From revolutionaries and spies to ordinary citizens living under repressive regimes, for centuries people have had the need to hide operational secrets. By an operational secret, we mean a secret that must be kept safe, where the secret is also used to perform ordinary tasks. For example, someone may want to keep the amount of cash she has on-hand secret, but she also needs to refer to this information when making everyday purchases. Even secrets like the location of hidden refugees under one’s protection could be an operational secret, since the holder of the secret would want to plan her ordinary movements to avoid the secret location that she is protecting. Through many clever means, people throughout history managed to protect such secrets. Essential to such protection was the refuge of the human mind, the ultimate sanctuary where secrets can be pondered and processed without fear of loss.

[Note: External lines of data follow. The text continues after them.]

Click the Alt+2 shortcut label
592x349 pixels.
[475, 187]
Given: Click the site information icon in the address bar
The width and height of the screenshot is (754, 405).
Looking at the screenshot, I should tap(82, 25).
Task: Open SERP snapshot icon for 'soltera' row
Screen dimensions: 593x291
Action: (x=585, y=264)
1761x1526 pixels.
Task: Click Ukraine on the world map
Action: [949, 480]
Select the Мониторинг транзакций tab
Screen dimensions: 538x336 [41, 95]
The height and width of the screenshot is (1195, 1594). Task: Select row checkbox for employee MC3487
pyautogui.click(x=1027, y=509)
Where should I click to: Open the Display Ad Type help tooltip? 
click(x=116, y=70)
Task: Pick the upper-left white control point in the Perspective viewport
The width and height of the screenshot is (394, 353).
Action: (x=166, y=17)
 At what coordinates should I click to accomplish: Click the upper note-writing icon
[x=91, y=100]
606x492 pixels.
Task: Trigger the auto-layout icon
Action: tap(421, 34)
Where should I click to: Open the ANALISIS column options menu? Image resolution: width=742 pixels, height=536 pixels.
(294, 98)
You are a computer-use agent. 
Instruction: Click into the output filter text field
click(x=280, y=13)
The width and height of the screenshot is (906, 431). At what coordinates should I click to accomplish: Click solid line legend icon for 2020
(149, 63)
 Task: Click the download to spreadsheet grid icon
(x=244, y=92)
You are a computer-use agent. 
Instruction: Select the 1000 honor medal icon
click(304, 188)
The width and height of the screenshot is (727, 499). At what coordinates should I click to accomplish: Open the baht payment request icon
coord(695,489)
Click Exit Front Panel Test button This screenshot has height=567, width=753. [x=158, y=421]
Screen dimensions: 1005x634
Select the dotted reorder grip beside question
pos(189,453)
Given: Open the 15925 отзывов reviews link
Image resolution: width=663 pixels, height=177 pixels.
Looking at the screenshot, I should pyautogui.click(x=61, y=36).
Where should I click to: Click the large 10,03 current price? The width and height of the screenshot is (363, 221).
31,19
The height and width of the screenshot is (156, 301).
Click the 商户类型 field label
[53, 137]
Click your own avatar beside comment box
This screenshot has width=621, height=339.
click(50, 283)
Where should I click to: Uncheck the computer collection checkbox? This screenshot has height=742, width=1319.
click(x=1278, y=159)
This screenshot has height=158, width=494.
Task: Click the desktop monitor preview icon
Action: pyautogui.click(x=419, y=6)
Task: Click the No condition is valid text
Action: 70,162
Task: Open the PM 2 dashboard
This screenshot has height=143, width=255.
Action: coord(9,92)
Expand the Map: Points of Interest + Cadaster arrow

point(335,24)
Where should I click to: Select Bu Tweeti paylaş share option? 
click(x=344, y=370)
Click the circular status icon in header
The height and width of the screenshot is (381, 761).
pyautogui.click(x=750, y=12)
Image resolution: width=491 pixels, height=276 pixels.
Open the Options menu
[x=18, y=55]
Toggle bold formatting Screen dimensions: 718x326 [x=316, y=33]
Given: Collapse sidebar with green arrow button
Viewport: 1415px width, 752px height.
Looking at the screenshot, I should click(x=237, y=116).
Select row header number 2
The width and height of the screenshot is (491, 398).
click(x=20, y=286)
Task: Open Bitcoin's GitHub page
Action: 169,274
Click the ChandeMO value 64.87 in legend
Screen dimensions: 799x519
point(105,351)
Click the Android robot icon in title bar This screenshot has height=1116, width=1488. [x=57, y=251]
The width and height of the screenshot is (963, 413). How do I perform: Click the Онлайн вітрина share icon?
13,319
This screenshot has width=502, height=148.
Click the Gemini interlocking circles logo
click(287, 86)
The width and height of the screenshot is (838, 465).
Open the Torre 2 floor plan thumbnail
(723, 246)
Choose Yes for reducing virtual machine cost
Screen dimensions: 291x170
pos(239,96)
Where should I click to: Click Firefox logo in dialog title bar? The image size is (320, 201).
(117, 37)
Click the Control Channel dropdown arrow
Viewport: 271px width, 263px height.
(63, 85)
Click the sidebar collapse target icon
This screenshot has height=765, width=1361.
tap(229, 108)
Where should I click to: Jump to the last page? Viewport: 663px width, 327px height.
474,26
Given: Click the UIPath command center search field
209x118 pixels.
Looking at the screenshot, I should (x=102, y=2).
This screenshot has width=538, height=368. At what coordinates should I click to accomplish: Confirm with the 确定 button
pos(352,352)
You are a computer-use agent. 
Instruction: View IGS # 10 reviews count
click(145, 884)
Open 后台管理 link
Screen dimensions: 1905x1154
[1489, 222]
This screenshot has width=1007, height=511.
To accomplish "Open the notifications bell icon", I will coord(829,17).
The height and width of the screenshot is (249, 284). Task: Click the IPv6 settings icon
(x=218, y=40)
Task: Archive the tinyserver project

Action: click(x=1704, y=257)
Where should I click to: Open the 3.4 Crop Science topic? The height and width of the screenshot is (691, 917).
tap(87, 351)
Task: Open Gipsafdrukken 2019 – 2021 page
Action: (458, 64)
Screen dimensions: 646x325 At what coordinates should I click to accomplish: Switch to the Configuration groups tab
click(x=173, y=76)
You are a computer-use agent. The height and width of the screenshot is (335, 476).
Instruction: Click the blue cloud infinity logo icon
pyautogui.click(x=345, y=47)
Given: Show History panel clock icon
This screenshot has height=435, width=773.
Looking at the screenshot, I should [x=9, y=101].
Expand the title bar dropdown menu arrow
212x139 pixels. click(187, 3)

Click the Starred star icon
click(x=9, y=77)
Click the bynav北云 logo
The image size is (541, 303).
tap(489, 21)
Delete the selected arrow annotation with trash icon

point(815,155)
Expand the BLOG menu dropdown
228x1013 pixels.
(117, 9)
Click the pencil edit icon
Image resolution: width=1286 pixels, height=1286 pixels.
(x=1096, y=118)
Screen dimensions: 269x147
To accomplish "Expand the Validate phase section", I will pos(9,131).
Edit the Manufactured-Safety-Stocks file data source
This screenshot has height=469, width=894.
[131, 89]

But what if this most basic assumption proves false? What if an adversary can read someone’s mind while she is thinking about the secret she needs to protect? Indeed, it is hard to imagine how someone can protect secrets when the inner dialogue of her mind can betray her. Fortunately, this scenario remains science fiction when applied to humanity. However, if we replace humans by computer programs, this situation is all too common. Computer programs, with inbuilt databases of sensitive information, are routinely captured by adversarial entities. These adversaries can reverse-engineer these programs and see every detail of how the programs “think” about their secrets as they perform their calculations. Furthermore, adversaries can even modify the programs to alter their behavior, in order to coax secrets out of the original computer code. Because computer programs with inbuilt operational secrets are so useful, cryptographic researchers have pondered this challenge as far back as the classic work of Diffie and Hellman in 1976. For decades, however, our ability to suitably “obfuscate” programs in order to defend against these kinds of attacks was based on unsatisfying approaches that failed to provide security against even moderately skilled adversaries.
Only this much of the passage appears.